Monday, December 20, 2010

The Lost Cause

Today, the Thema des Tages (The Topic of the Day) in the Badische Zeitung commemorated the 150th anniversary of South Carolina's secession from the Union. When the resulting Civil War between the Yankees and the Rebels ended, bemoaning more than 600.000 dead, many a man in the South instead moaned about the Lost Cause. So far, so bad, but then the author, in his article about the Civil War, managed to smuggle in the German "Dolchstoßlegende" (stab-in-the-back legend), and a "Not all was bad (in the Third Reich)." 

Eventually, the author regarded the feelings of those Americans in the Deep South as something in between.

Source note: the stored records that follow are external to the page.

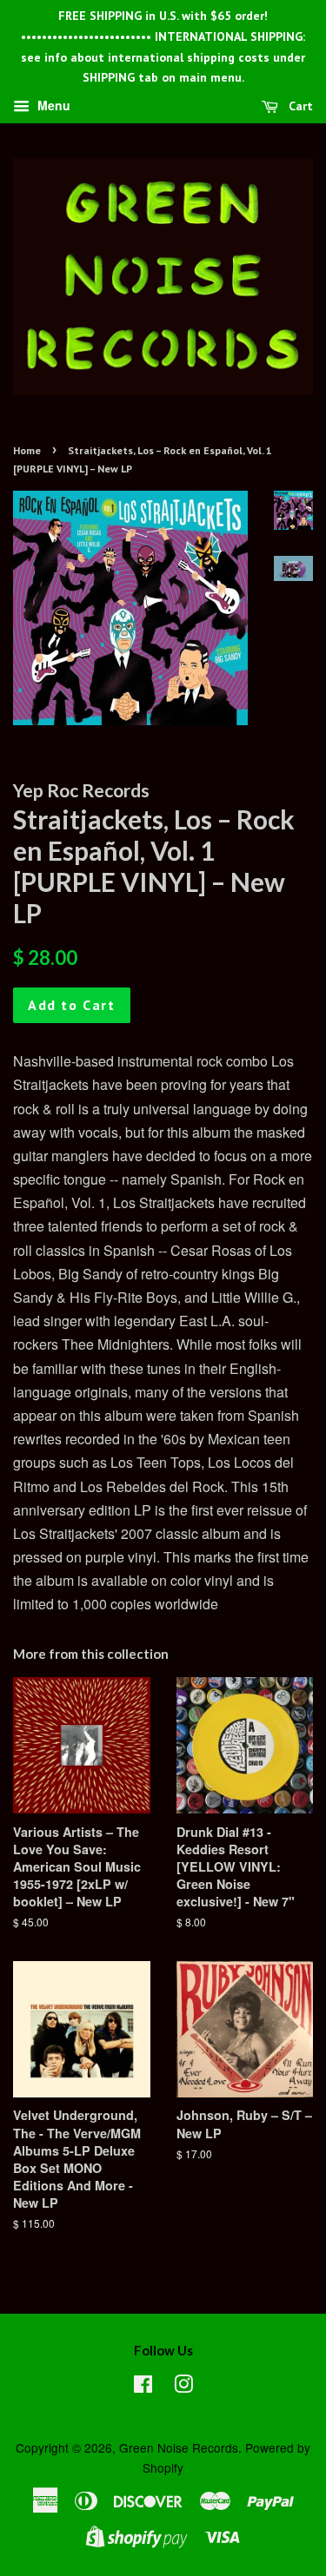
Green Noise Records (178, 2447)
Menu (52, 106)
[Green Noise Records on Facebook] (143, 2386)
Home (27, 450)
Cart (299, 106)
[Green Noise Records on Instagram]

Propaganda drawing from 1860? Black Union army men under the command
of a white officer are attacking the Confederates.
Notice the couple below on the left-hand side fighting to the finish:
 Is this a stab in the back?
 I shake my head! The Dolchstoßlegende, born after the lost First World War, claimed that it was the home front and socialist Jews who had not supported the German fighting men in those trenches in Flanders. They virtually stabbed them in their backs. It was one of those brainwashings of the people by the right-wingers and later by the Nazis. 

However, in the Civil War, the conspiracy theory accused the Southern generals of being traitors.

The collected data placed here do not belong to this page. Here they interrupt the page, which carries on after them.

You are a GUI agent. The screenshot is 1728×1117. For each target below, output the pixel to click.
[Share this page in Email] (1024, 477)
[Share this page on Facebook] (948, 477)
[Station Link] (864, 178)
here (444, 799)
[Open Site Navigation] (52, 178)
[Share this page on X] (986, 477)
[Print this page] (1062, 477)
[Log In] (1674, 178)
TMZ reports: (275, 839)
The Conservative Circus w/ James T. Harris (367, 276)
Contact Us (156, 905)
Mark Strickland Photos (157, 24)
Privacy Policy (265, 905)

Germans remember it well! Philipp Scheidemann, who had proclaimed the German Republic, has a dagger in his hand, while Matthias Erzberger, a catholic Jew of the Zentrum Party, is watching. In the background, wealthy Jews sit on their gold and count their paper money.

Whether in the South it was not all bad before the Confederate States were forced back into the Union, I cannot judge, but all was bad as far as the Nazi regime is concerned! The Nazis started with total domination of the people, changed to a total war, and ended in total defeat.